''Gün henüz aymamıştı. Ayıklanan bulutların arasından kendini gösteren dolunay köye duru bir aydınlık yayıyordu. Etrafta belli belirsiz duyulan gece kuşlarından başka hiçbir ses yoktu. Tabiat derin bir uykuda gibiydi.''
(...)
''Bahar kendini iyice hissettirmişti. Güneş yine parlıyor yeryüzünü ısıtıyordu. İlkbaharın geldiğini gören karayemiş ağacının yaprakları koyu yeşil bir renk almış; gövdesi güçlenmişti. Dalına yaprağına su yürümüştü.

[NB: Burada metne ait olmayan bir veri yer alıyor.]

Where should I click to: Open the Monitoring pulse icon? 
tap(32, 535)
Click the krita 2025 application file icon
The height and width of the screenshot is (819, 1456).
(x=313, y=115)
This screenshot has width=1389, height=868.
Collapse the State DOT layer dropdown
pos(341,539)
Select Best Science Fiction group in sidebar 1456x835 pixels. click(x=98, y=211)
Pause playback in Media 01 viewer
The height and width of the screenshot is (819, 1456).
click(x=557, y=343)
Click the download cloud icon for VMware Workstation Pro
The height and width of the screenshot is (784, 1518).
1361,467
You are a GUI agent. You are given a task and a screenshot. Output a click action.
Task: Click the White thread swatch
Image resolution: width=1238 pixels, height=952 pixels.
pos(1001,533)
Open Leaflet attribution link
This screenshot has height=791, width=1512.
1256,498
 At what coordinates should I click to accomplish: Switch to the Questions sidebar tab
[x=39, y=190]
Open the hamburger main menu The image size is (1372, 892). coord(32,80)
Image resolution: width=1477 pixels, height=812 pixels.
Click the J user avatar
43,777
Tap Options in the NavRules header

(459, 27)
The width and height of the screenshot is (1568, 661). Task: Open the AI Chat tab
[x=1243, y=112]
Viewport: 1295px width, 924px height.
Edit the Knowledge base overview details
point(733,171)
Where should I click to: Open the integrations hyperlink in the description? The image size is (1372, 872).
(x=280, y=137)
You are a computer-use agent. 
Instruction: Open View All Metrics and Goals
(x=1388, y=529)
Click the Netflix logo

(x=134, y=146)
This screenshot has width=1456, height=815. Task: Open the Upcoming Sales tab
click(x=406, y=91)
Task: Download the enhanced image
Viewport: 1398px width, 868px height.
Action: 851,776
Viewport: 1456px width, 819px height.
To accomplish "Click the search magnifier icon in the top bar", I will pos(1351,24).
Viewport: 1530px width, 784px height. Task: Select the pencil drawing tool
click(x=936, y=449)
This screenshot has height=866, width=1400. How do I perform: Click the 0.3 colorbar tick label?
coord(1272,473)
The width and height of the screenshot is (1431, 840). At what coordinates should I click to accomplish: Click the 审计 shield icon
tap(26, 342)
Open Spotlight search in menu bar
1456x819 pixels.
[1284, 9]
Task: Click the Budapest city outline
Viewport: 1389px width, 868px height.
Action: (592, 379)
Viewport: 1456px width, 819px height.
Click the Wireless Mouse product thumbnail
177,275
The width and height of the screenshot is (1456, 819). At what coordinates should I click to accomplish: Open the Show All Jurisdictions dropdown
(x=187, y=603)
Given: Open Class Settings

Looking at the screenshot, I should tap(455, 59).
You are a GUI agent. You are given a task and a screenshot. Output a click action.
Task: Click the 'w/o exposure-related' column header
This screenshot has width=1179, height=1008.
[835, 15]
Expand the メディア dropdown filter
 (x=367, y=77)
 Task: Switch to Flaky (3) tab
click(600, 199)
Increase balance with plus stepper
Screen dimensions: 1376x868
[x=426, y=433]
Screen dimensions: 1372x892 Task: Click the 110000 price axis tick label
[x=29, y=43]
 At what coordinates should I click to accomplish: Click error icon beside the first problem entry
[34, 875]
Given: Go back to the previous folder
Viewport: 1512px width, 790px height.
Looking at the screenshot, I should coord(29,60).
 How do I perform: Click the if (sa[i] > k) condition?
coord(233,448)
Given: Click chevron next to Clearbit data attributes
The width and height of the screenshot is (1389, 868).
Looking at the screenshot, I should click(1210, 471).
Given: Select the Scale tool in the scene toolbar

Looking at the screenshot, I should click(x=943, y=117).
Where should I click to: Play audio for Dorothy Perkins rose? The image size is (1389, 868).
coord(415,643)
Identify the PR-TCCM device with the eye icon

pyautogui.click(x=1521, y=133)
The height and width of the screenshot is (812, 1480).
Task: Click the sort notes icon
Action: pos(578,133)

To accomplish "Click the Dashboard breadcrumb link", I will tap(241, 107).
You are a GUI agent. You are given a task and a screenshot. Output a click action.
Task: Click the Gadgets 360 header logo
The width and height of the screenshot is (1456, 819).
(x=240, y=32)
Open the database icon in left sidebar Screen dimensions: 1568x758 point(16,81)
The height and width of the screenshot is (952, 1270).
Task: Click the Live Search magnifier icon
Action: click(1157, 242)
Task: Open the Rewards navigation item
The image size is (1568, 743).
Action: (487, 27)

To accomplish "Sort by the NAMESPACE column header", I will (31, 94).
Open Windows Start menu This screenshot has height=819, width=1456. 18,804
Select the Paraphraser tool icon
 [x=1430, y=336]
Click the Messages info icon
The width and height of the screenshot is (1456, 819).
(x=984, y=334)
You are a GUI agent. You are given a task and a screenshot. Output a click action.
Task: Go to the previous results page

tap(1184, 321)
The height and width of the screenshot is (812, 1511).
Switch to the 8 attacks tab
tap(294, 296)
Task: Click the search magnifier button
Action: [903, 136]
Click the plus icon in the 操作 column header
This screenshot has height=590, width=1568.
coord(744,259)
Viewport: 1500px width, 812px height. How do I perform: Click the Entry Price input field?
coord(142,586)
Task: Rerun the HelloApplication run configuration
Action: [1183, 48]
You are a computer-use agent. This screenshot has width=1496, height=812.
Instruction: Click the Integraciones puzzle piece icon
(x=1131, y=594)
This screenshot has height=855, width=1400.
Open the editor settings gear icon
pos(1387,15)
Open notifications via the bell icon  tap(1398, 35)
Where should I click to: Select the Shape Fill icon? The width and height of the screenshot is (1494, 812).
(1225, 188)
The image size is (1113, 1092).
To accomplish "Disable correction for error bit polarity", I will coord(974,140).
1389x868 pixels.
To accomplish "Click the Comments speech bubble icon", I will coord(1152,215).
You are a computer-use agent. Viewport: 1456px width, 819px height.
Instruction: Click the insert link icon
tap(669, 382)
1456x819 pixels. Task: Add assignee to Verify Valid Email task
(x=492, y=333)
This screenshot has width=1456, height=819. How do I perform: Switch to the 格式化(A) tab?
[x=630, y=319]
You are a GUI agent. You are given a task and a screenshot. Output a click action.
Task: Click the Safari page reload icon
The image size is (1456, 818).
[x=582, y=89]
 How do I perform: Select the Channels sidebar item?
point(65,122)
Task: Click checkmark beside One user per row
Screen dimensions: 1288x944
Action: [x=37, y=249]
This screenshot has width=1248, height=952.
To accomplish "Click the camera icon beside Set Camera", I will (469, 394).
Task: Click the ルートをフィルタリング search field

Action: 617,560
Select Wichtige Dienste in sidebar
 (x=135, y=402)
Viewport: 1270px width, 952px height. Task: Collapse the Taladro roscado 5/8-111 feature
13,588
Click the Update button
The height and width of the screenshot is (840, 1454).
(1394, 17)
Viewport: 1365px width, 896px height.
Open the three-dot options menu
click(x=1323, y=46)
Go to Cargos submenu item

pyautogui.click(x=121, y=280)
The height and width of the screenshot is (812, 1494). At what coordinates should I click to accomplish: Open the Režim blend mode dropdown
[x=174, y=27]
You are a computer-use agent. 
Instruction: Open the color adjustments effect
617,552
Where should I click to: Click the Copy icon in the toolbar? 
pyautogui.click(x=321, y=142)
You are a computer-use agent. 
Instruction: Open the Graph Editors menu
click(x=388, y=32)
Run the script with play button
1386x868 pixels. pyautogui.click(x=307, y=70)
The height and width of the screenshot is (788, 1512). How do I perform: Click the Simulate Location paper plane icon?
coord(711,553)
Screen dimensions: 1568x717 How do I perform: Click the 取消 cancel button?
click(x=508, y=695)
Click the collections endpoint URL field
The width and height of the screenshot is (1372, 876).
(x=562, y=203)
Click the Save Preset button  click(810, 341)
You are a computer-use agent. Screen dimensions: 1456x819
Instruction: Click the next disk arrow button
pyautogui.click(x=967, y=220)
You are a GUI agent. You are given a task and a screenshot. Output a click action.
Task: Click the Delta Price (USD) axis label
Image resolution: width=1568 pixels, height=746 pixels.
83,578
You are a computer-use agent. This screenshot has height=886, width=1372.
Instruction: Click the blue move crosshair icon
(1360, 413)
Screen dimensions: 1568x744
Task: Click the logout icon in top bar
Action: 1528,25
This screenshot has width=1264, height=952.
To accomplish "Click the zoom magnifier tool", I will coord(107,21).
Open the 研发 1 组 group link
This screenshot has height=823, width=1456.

Gökyüzünün maviliğinin yansıdığı dere eriyen kar sularının da coşkusuyla şırıl şırıl akıyor; ince kanallarla kıvrıla kıvrıla ilerleyerek köklerini beslediği çınarı selamlıyordu. Derenin şırıltısıyla kuşların iç ferahlatan cıvıltısı yaprakları okşayan rüzgârın şarkısına eşlik ediyordu.''
Dalında Bir Düş Gördüm 1967-1992 yılları arasında Trabzon'un küçük bir köyünde geçen bir hayat hikâyesini anlatıyor. Kitabın ana karakteri Yusuf'un yaşamı anlatılırken dönemin köy hayatı gelenek görenekleri ve coğrafi özelliklerine değiniliyor. Toprak ve Yusuf'un hayatlarını birleştirmeleri ve çocukları etrafında şekillenen romanda yöresel tabirlere deyişlere alıntılara sıkça yer veriliyor.